## WORK TASK
Copy out every line of the data exactly; do not include the images.

## Stored items
+ + + +

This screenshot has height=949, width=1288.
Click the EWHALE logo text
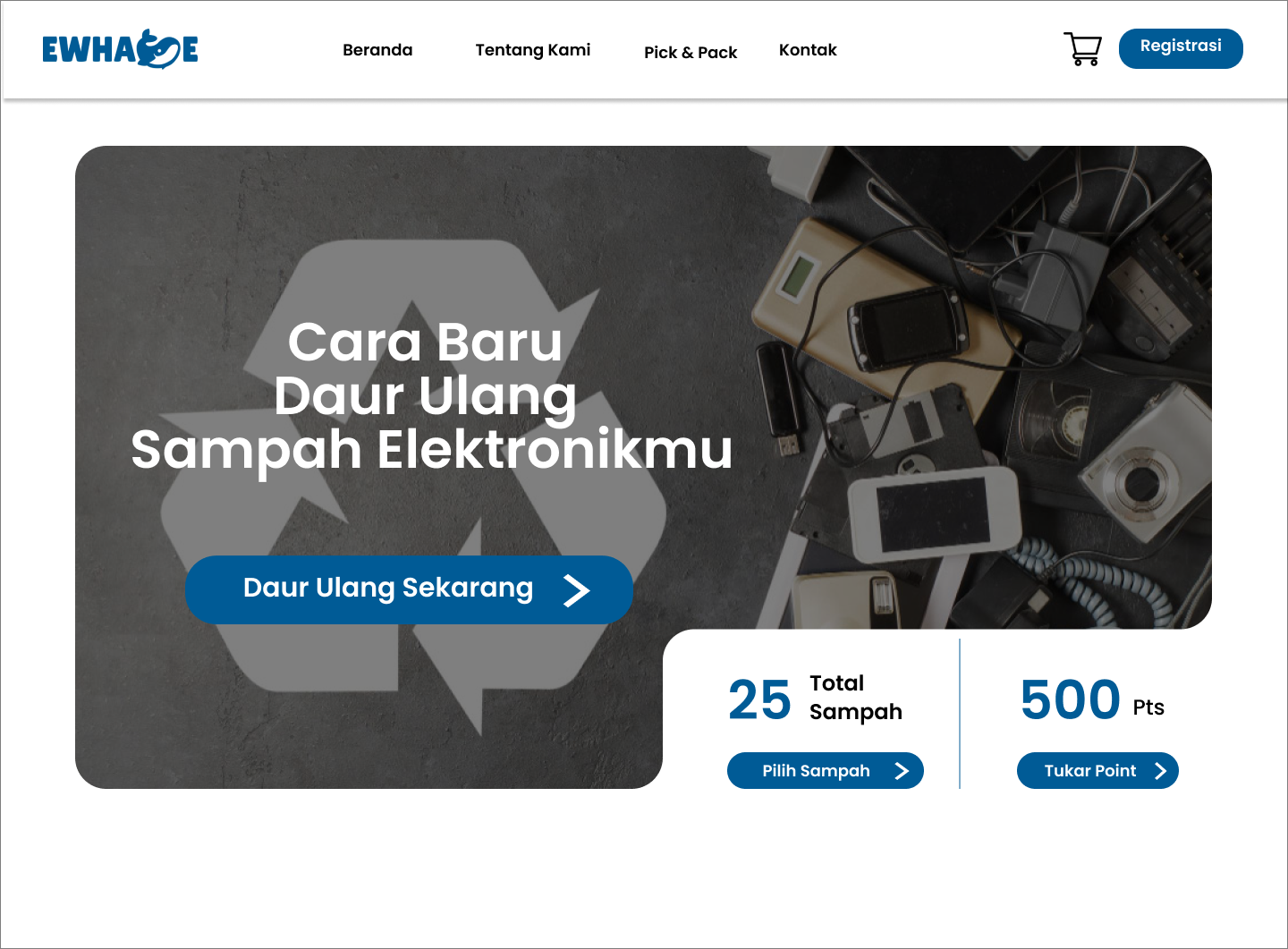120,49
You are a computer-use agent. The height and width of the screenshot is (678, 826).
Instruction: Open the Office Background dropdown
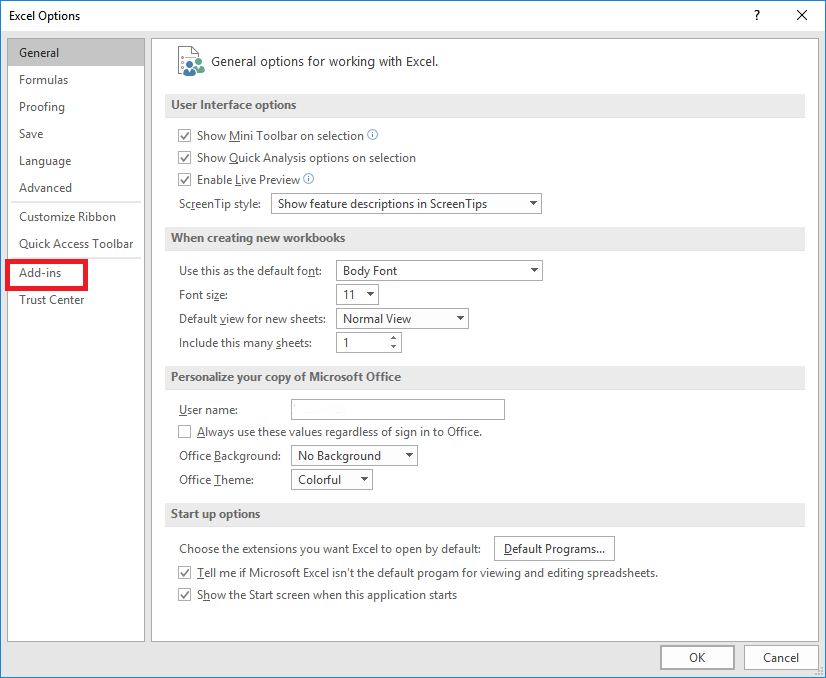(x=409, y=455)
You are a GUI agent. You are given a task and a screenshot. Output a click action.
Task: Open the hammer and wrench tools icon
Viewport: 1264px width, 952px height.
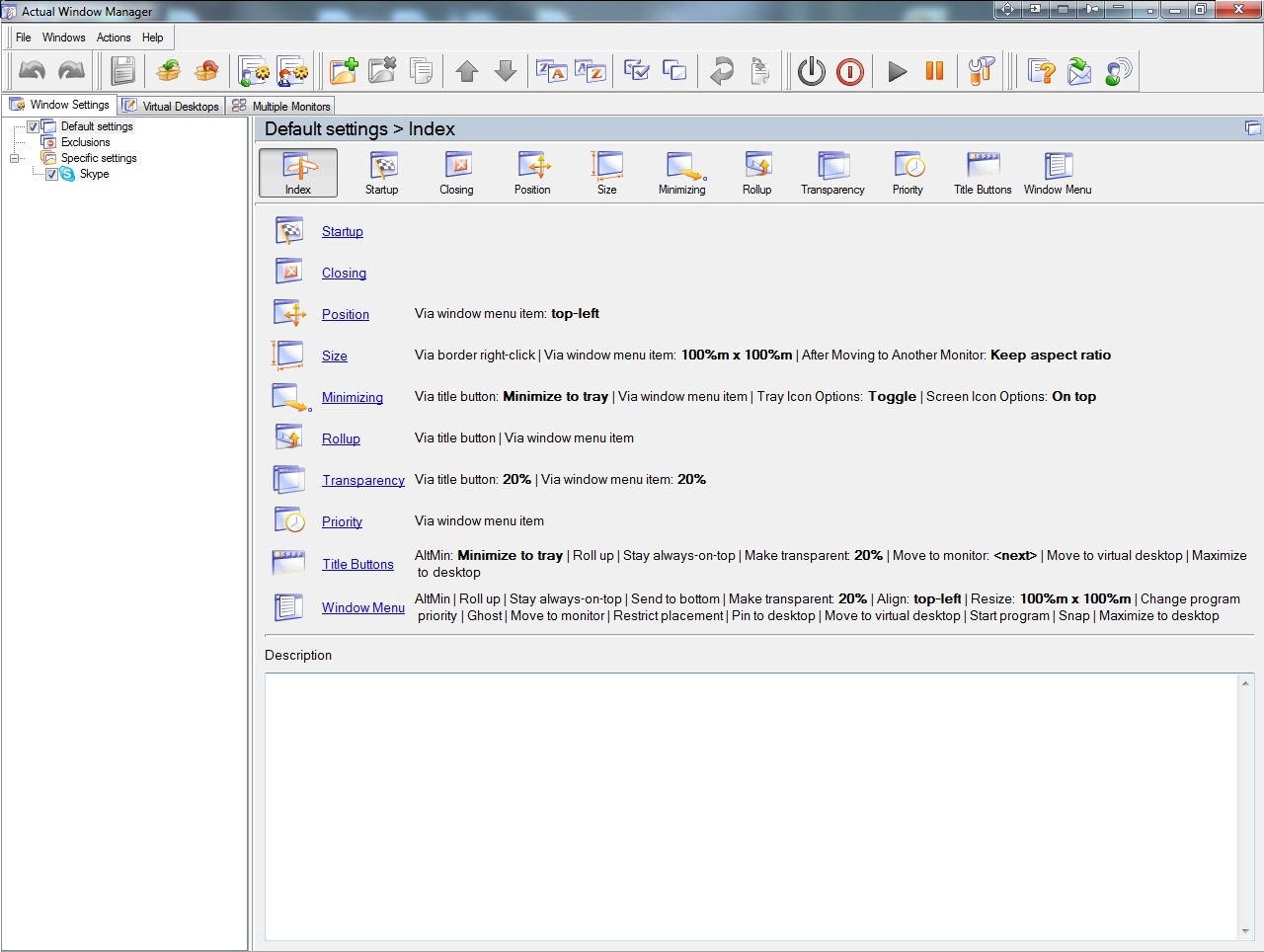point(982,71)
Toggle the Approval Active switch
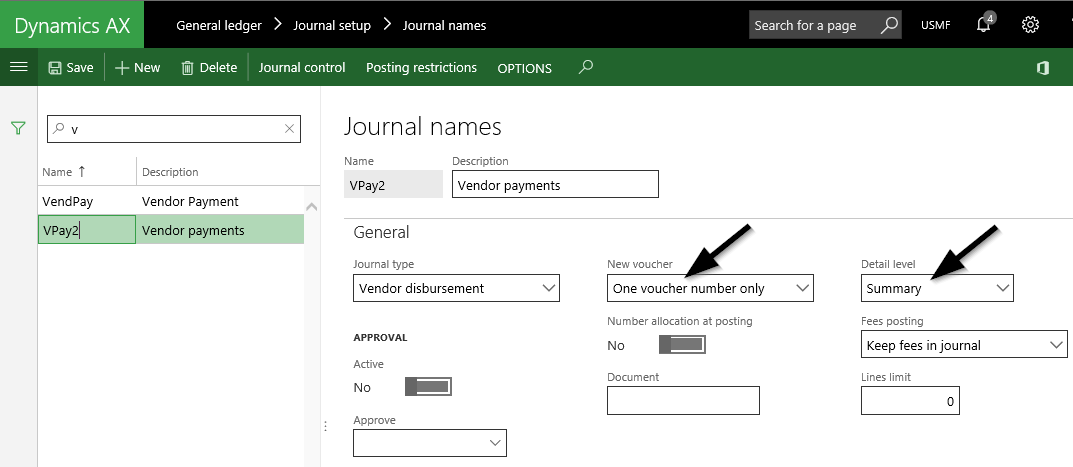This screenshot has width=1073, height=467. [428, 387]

+ + + +

## RESPONSE TO THIS TASK
This screenshot has height=949, width=1288.
Click the EWHALE logo text
120,49
You are a computer-use agent. The height and width of the screenshot is (678, 826).
Instruction: Open the Office Background dropdown
(x=409, y=455)
You are a GUI agent. You are given a task and a screenshot. Output a click action.
Task: Open the hammer and wrench tools icon
Viewport: 1264px width, 952px height.
point(982,71)
Toggle the Approval Active switch
This screenshot has width=1073, height=467. [428, 387]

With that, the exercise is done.